Task to complete
Copy the listing below in full, exactly as given.

Data in this exercise
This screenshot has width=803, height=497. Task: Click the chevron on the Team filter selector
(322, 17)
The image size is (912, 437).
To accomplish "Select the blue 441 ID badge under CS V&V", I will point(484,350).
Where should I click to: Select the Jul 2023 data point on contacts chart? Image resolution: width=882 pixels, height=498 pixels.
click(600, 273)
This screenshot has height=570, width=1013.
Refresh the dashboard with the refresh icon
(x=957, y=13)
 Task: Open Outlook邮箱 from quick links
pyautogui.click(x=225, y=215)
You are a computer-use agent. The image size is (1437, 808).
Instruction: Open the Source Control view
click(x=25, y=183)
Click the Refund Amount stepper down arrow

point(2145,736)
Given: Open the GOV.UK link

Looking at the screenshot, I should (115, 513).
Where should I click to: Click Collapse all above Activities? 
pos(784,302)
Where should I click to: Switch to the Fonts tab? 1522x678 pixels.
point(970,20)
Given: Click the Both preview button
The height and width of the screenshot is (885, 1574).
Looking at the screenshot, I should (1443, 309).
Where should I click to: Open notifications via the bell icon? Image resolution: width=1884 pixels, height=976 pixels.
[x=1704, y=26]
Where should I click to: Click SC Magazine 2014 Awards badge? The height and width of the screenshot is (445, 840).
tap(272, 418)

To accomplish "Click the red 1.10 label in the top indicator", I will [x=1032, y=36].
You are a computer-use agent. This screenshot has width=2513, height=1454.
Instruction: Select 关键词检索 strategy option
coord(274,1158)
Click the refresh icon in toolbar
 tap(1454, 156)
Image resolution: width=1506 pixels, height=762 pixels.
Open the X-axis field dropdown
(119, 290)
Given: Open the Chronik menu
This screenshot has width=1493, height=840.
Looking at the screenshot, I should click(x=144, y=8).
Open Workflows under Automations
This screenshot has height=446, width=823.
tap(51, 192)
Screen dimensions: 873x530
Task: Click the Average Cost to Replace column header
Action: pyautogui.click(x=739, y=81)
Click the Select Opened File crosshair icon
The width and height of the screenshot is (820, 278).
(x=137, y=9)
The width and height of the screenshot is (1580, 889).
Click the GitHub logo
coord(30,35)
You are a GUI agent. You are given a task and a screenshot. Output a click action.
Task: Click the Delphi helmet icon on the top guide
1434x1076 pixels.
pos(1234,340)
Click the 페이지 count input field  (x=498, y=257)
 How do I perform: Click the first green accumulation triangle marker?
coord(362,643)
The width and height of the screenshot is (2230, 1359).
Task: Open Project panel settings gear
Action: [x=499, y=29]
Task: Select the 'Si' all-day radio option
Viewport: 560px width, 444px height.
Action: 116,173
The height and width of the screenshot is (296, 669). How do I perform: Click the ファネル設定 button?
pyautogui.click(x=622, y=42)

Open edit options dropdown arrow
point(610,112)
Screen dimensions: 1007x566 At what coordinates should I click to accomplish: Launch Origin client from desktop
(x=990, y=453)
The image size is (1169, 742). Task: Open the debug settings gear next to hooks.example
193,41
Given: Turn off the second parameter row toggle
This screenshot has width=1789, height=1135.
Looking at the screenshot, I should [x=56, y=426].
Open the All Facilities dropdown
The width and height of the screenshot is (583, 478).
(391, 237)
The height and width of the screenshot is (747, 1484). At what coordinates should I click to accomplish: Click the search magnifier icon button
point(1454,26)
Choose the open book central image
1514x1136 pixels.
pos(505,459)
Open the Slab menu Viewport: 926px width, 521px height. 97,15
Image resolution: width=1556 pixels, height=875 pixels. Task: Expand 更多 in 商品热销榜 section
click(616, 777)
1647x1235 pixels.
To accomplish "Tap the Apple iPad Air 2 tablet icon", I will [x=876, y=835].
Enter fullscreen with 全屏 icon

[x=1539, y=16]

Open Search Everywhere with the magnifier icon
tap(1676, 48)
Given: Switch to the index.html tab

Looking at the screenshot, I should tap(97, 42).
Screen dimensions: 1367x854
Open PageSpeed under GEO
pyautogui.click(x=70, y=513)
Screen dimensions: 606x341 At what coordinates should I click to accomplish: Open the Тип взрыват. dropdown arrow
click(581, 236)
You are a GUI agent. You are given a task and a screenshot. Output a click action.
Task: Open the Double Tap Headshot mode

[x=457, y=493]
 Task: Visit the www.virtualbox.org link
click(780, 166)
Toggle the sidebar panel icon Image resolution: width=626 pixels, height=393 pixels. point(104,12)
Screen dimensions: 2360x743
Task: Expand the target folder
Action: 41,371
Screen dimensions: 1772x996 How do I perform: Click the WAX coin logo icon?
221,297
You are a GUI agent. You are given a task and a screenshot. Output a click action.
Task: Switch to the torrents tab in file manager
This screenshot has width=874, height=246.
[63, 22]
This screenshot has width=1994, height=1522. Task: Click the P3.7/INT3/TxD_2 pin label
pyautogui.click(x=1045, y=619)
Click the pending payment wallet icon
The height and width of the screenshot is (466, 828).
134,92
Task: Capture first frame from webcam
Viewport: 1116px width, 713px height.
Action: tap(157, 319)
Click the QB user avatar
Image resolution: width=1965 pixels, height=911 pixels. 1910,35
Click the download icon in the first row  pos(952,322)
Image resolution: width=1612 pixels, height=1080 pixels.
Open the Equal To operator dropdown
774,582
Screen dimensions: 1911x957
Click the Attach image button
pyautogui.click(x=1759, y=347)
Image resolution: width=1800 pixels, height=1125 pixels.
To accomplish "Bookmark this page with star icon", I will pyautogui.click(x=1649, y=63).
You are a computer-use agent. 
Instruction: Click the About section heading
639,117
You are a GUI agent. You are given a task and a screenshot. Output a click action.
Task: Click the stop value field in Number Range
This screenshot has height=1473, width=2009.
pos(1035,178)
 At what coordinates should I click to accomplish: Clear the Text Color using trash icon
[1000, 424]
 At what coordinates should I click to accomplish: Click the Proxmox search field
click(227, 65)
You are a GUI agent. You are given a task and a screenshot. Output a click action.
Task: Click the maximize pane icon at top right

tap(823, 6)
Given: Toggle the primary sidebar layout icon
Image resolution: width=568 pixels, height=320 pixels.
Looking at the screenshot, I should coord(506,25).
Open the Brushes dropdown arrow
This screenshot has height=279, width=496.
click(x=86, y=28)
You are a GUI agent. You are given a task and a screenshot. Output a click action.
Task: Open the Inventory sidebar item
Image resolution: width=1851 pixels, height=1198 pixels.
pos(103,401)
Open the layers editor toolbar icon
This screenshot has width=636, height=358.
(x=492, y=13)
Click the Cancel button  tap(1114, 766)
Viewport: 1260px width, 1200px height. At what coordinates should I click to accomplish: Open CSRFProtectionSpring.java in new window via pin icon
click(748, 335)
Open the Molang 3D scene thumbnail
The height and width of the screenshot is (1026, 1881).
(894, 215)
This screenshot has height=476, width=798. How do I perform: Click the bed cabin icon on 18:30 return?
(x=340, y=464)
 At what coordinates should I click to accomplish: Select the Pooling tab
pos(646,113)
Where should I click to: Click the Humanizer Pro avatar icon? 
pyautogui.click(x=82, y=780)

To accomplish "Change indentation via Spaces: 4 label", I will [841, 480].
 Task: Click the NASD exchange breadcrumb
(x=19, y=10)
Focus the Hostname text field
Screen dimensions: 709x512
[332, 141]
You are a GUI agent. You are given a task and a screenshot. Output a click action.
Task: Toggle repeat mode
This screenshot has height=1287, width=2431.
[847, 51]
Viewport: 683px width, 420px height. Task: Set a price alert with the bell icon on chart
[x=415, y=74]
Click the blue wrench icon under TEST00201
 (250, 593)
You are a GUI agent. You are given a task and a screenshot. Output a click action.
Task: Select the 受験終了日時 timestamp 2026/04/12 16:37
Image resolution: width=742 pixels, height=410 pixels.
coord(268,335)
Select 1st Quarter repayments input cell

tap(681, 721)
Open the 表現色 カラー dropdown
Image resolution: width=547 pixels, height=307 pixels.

Written solution
This screenshot has width=803, height=497. Task: Click the chevron on the Team filter selector
(322, 17)
The image size is (912, 437).
To accomplish "Select the blue 441 ID badge under CS V&V", I will point(484,350).
Where should I click to: Select the Jul 2023 data point on contacts chart? Image resolution: width=882 pixels, height=498 pixels.
click(600, 273)
This screenshot has height=570, width=1013.
Refresh the dashboard with the refresh icon
(x=957, y=13)
 Task: Open Outlook邮箱 from quick links
pyautogui.click(x=225, y=215)
You are a computer-use agent. The image size is (1437, 808).
Instruction: Open the Source Control view
click(x=25, y=183)
Click the Refund Amount stepper down arrow

point(2145,736)
Given: Open the GOV.UK link

Looking at the screenshot, I should (115, 513).
Where should I click to: Click Collapse all above Activities? 
pos(784,302)
Where should I click to: Switch to the Fonts tab? 1522x678 pixels.
point(970,20)
Given: Click the Both preview button
The height and width of the screenshot is (885, 1574).
Looking at the screenshot, I should (1443, 309).
Where should I click to: Open notifications via the bell icon? Image resolution: width=1884 pixels, height=976 pixels.
[x=1704, y=26]
Where should I click to: Click SC Magazine 2014 Awards badge? The height and width of the screenshot is (445, 840).
tap(272, 418)

To accomplish "Click the red 1.10 label in the top indicator", I will [x=1032, y=36].
You are a computer-use agent. This screenshot has width=2513, height=1454.
Instruction: Select 关键词检索 strategy option
coord(274,1158)
Click the refresh icon in toolbar
 tap(1454, 156)
Image resolution: width=1506 pixels, height=762 pixels.
Open the X-axis field dropdown
(119, 290)
Given: Open the Chronik menu
This screenshot has width=1493, height=840.
Looking at the screenshot, I should click(x=144, y=8).
Open Workflows under Automations
This screenshot has height=446, width=823.
tap(51, 192)
Screen dimensions: 873x530
Task: Click the Average Cost to Replace column header
Action: pyautogui.click(x=739, y=81)
Click the Select Opened File crosshair icon
The width and height of the screenshot is (820, 278).
(x=137, y=9)
The width and height of the screenshot is (1580, 889).
Click the GitHub logo
coord(30,35)
You are a GUI agent. You are given a task and a screenshot. Output a click action.
Task: Click the Delphi helmet icon on the top guide
1434x1076 pixels.
pos(1234,340)
Click the 페이지 count input field  (x=498, y=257)
 How do I perform: Click the first green accumulation triangle marker?
coord(362,643)
The width and height of the screenshot is (2230, 1359).
Task: Open Project panel settings gear
Action: [x=499, y=29]
Task: Select the 'Si' all-day radio option
Viewport: 560px width, 444px height.
Action: 116,173
The height and width of the screenshot is (296, 669). How do I perform: Click the ファネル設定 button?
pyautogui.click(x=622, y=42)

Open edit options dropdown arrow
point(610,112)
Screen dimensions: 1007x566 At what coordinates should I click to accomplish: Launch Origin client from desktop
(x=990, y=453)
The image size is (1169, 742). Task: Open the debug settings gear next to hooks.example
193,41
Given: Turn off the second parameter row toggle
This screenshot has width=1789, height=1135.
Looking at the screenshot, I should [x=56, y=426].
Open the All Facilities dropdown
The width and height of the screenshot is (583, 478).
(391, 237)
The height and width of the screenshot is (747, 1484). At what coordinates should I click to accomplish: Click the search magnifier icon button
point(1454,26)
Choose the open book central image
1514x1136 pixels.
pos(505,459)
Open the Slab menu Viewport: 926px width, 521px height. 97,15
Image resolution: width=1556 pixels, height=875 pixels. Task: Expand 更多 in 商品热销榜 section
click(616, 777)
1647x1235 pixels.
To accomplish "Tap the Apple iPad Air 2 tablet icon", I will [x=876, y=835].
Enter fullscreen with 全屏 icon

[x=1539, y=16]

Open Search Everywhere with the magnifier icon
tap(1676, 48)
Given: Switch to the index.html tab

Looking at the screenshot, I should tap(97, 42).
Screen dimensions: 1367x854
Open PageSpeed under GEO
pyautogui.click(x=70, y=513)
Screen dimensions: 606x341 At what coordinates should I click to accomplish: Open the Тип взрыват. dropdown arrow
click(581, 236)
You are a GUI agent. You are given a task and a screenshot. Output a click action.
Task: Open the Double Tap Headshot mode

[x=457, y=493]
 Task: Visit the www.virtualbox.org link
click(780, 166)
Toggle the sidebar panel icon Image resolution: width=626 pixels, height=393 pixels. point(104,12)
Screen dimensions: 2360x743
Task: Expand the target folder
Action: 41,371
Screen dimensions: 1772x996 How do I perform: Click the WAX coin logo icon?
221,297
You are a GUI agent. You are given a task and a screenshot. Output a click action.
Task: Switch to the torrents tab in file manager
This screenshot has width=874, height=246.
[63, 22]
This screenshot has width=1994, height=1522. Task: Click the P3.7/INT3/TxD_2 pin label
pyautogui.click(x=1045, y=619)
Click the pending payment wallet icon
The height and width of the screenshot is (466, 828).
134,92
Task: Capture first frame from webcam
Viewport: 1116px width, 713px height.
Action: tap(157, 319)
Click the QB user avatar
Image resolution: width=1965 pixels, height=911 pixels. 1910,35
Click the download icon in the first row  pos(952,322)
Image resolution: width=1612 pixels, height=1080 pixels.
Open the Equal To operator dropdown
774,582
Screen dimensions: 1911x957
Click the Attach image button
pyautogui.click(x=1759, y=347)
Image resolution: width=1800 pixels, height=1125 pixels.
To accomplish "Bookmark this page with star icon", I will pyautogui.click(x=1649, y=63).
You are a computer-use agent. 
Instruction: Click the About section heading
639,117
You are a GUI agent. You are given a task and a screenshot. Output a click action.
Task: Click the stop value field in Number Range
This screenshot has height=1473, width=2009.
pos(1035,178)
 At what coordinates should I click to accomplish: Clear the Text Color using trash icon
[1000, 424]
 At what coordinates should I click to accomplish: Click the Proxmox search field
click(227, 65)
You are a GUI agent. You are given a task and a screenshot. Output a click action.
Task: Click the maximize pane icon at top right

tap(823, 6)
Given: Toggle the primary sidebar layout icon
Image resolution: width=568 pixels, height=320 pixels.
Looking at the screenshot, I should coord(506,25).
Open the Brushes dropdown arrow
This screenshot has height=279, width=496.
click(x=86, y=28)
You are a GUI agent. You are given a task and a screenshot. Output a click action.
Task: Open the Inventory sidebar item
Image resolution: width=1851 pixels, height=1198 pixels.
pos(103,401)
Open the layers editor toolbar icon
This screenshot has width=636, height=358.
(x=492, y=13)
Click the Cancel button  tap(1114, 766)
Viewport: 1260px width, 1200px height. At what coordinates should I click to accomplish: Open CSRFProtectionSpring.java in new window via pin icon
click(748, 335)
Open the Molang 3D scene thumbnail
The height and width of the screenshot is (1026, 1881).
(894, 215)
This screenshot has height=476, width=798. How do I perform: Click the bed cabin icon on 18:30 return?
(x=340, y=464)
 At what coordinates should I click to accomplish: Select the Pooling tab
pos(646,113)
Where should I click to: Click the Humanizer Pro avatar icon? 
pyautogui.click(x=82, y=780)

To accomplish "Change indentation via Spaces: 4 label", I will [841, 480].
 Task: Click the NASD exchange breadcrumb
(x=19, y=10)
Focus the Hostname text field
Screen dimensions: 709x512
[332, 141]
You are a GUI agent. You are given a task and a screenshot. Output a click action.
Task: Toggle repeat mode
This screenshot has height=1287, width=2431.
[847, 51]
Viewport: 683px width, 420px height. Task: Set a price alert with the bell icon on chart
[x=415, y=74]
Click the blue wrench icon under TEST00201
 (250, 593)
You are a GUI agent. You are given a task and a screenshot. Output a click action.
Task: Select the 受験終了日時 timestamp 2026/04/12 16:37
Image resolution: width=742 pixels, height=410 pixels.
coord(268,335)
Select 1st Quarter repayments input cell

tap(681, 721)
Open the 表現色 カラー dropdown
Image resolution: width=547 pixels, height=307 pixels.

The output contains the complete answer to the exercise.